#### Your instructions
Please present the records from the line with "This screenshot has height=482, width=529." up to and including the line with "tap(227, 83)" as a Markdown table. Use the columns "Row" and "Line", give each line its own numbered row, and leave out blank lines.

#### Data for processing
■ ■ ■

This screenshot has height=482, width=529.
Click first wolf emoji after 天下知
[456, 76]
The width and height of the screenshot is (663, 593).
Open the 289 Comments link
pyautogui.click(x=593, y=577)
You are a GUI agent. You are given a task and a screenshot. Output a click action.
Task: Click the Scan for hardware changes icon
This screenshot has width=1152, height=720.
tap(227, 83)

■ ■ ■

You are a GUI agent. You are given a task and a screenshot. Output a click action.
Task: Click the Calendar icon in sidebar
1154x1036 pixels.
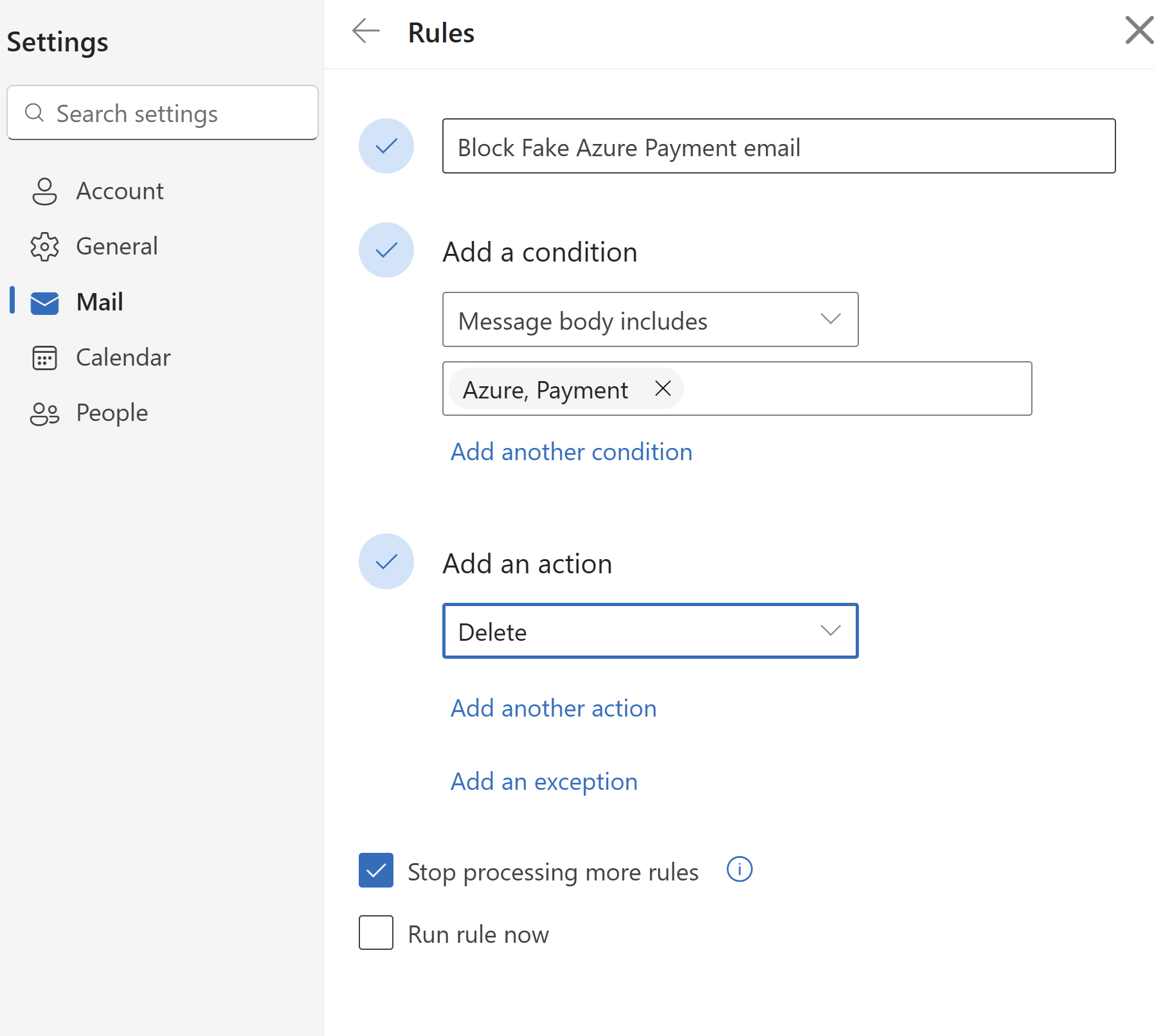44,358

■ ■ ■

#### The response
| Row | Line |
|---|---|
| 1 | This screenshot has height=482, width=529. |
| 2 | Click first wolf emoji after 天下知 |
| 3 | [456, 76] |
| 4 | The width and height of the screenshot is (663, 593). |
| 5 | Open the 289 Comments link |
| 6 | pyautogui.click(x=593, y=577) |
| 7 | You are a GUI agent. You are given a task and a screenshot. Output a click action. |
| 8 | Task: Click the Scan for hardware changes icon |
| 9 | This screenshot has width=1152, height=720. |
| 10 | tap(227, 83) |